Reflections on a Paris Left Behind
October 19, 2013 1:32 PM   Subscribe

Even Hemingway, so easily spoofed, raved about the oysters. But he knew something of himself, and something of this extraordinary city, and what it gave to him. “There is never any ending to Paris and the memory of each person who has lived in it differs from that of any other,” he wrote. “Paris was always worth it and you received return for whatever you brought to it.” Yet then he added, with just the right soupçon of sadness: “But this is how Paris was in the early days when we were very poor and very happy.”
posted by caddis (8 comments total) 14 users marked this as a favorite
 
QI on Paris Syndrome
posted by lazaruslong at 1:46 PM on October 19, 2013 [3 favorites]


Everybody loves Hem, but Henry Miller's Opus Pistorum is the Paris book for me.
posted by chavenet at 1:49 PM on October 19, 2013 [1 favorite]


City of love.

Also down and out aptly describes the Paris I know. Then again as a kiwi homelessness has never really been an issue.
posted by Samuel Farrow at 2:05 PM on October 19, 2013


How is it that we have here "Notre-Dame de Paris" and "Sacré-Coeur"?

What is it with these people and their spare hyphens that they need to jam them into everything?
posted by Wolof at 4:12 PM on October 19, 2013 [1 favorite]


Adam Gopnik, a New Yorker writer, finds “the Parisian achievement” to have created, in the 19th century, two concepts of society: “the Haussmannian idea of bourgeois order and comfort, and the avant-garde of ‘la vie de bohème.’ ” While these two societies seemed to be at war, he suggests, in fact they were “deeply dependent on each other.”

This view/idea of the bohemian and the bourgeois cultures twisted together into an odd symbiotic relationship is explored in detail in Jerrold Seigel's excellent 1999 book, Bohemian Paris: Culture, Politics, and the Boundaries of Bourgeois Life, 1830-1930. It's fun reading if you are curious about the kooky exploits of decadent artists and journalists.
posted by ovvl at 4:34 PM on October 19, 2013 [3 favorites]

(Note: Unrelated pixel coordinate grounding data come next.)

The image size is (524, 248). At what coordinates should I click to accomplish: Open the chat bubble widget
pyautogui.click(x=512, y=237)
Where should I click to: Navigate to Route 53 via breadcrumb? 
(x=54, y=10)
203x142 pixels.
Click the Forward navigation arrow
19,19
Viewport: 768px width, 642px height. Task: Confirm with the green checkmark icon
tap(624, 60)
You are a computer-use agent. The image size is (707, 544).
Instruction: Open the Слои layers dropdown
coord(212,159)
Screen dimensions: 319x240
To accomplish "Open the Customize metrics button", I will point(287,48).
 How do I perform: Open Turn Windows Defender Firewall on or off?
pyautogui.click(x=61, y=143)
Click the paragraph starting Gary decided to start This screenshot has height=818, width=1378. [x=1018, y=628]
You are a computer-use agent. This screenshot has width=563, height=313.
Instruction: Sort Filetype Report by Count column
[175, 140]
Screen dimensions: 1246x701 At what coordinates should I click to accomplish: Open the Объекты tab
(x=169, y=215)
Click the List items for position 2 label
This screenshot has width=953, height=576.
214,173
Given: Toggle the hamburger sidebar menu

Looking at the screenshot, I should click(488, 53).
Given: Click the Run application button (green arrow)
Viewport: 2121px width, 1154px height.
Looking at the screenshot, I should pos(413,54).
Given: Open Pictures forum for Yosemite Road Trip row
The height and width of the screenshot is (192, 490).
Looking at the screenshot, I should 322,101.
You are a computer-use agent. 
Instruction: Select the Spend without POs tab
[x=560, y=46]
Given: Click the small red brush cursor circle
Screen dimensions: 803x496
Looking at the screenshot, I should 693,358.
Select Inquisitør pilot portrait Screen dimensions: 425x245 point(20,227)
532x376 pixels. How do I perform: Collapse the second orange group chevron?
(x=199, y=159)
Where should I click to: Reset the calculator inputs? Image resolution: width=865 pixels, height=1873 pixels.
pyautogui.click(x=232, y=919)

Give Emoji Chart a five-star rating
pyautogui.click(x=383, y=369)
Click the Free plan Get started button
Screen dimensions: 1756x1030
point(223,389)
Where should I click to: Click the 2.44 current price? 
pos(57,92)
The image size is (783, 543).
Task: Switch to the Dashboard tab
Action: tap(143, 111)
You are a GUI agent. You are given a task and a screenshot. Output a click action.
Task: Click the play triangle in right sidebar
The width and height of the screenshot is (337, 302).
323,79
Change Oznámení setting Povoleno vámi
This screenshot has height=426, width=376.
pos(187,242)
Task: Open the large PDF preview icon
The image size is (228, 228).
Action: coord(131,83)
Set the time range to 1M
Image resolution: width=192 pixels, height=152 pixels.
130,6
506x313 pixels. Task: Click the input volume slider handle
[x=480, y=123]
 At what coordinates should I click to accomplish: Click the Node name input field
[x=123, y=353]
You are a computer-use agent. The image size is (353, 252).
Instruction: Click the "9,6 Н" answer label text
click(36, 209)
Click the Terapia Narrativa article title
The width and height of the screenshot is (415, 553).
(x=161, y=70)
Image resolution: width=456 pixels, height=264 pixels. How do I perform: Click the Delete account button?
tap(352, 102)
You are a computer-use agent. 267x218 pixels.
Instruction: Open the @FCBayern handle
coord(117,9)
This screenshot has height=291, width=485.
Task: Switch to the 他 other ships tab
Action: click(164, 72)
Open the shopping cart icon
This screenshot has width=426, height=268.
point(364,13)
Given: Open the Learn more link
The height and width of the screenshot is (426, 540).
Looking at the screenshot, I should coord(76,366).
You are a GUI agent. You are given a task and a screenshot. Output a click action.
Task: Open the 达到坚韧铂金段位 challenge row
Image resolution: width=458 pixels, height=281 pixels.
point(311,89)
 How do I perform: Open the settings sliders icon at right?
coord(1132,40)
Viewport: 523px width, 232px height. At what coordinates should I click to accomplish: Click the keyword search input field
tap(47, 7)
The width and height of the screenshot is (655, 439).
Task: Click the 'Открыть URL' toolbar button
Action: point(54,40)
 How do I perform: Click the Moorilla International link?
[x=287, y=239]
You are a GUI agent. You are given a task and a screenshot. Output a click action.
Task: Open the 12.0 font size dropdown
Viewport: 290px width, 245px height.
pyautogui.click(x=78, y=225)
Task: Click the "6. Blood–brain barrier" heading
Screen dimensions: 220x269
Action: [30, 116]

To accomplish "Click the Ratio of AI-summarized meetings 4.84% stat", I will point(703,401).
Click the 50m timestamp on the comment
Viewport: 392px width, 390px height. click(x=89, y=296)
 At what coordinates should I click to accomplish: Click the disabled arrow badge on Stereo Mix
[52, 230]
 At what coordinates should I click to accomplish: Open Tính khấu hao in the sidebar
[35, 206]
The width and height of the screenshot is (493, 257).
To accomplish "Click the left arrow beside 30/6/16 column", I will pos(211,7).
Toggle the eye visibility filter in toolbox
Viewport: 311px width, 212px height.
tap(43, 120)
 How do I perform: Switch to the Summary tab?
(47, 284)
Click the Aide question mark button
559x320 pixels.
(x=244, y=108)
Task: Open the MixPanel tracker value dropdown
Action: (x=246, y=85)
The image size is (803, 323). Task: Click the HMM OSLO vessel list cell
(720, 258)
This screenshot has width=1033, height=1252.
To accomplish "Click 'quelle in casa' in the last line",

I was kinda disappointed by 'The Moveable Feast' when I read it years ago, it just seemed like young Ernie was doing an awkward and earnest creative writing diary.

Memoirs of Montparnasse by John Glassco is way more interesting and thought-provoking. (note: includes some gentle teasing of American ex-pats slow on picking up the French language after moving to Paris).
posted by ovvl at 4:49 PM on October 19, 2013


Thanks for posting this. Great links!
posted by KokuRyu at 5:20 PM on October 19, 2013


When you go to Paris, of course you'll want to see the Louvre (Godard shows you how to do it) and the usual tourist traps, but I would urge you to spend as much time as possible wandering the side streets, especially on the Left Bank (because Haussmann destroyed most of the weird winding old lanes on the other side of the river), and investigating whatever catches your eye. When I was there you could just walk through most entry doors and explore courtyards and apartment buildings—I actually walked up the stairs of 74 rue du cardinal Lemoine and knocked on the door of Hem's old apartment, but nobody answered—but this was in the 1980s, before the International War on Terror, and you probably can't do that anymore. Anyway, get your head out of the guidebook and see as much of the real, human stuff as still survives.
posted by languagehat at 7:50 AM on October 20, 2013 [3 favorites]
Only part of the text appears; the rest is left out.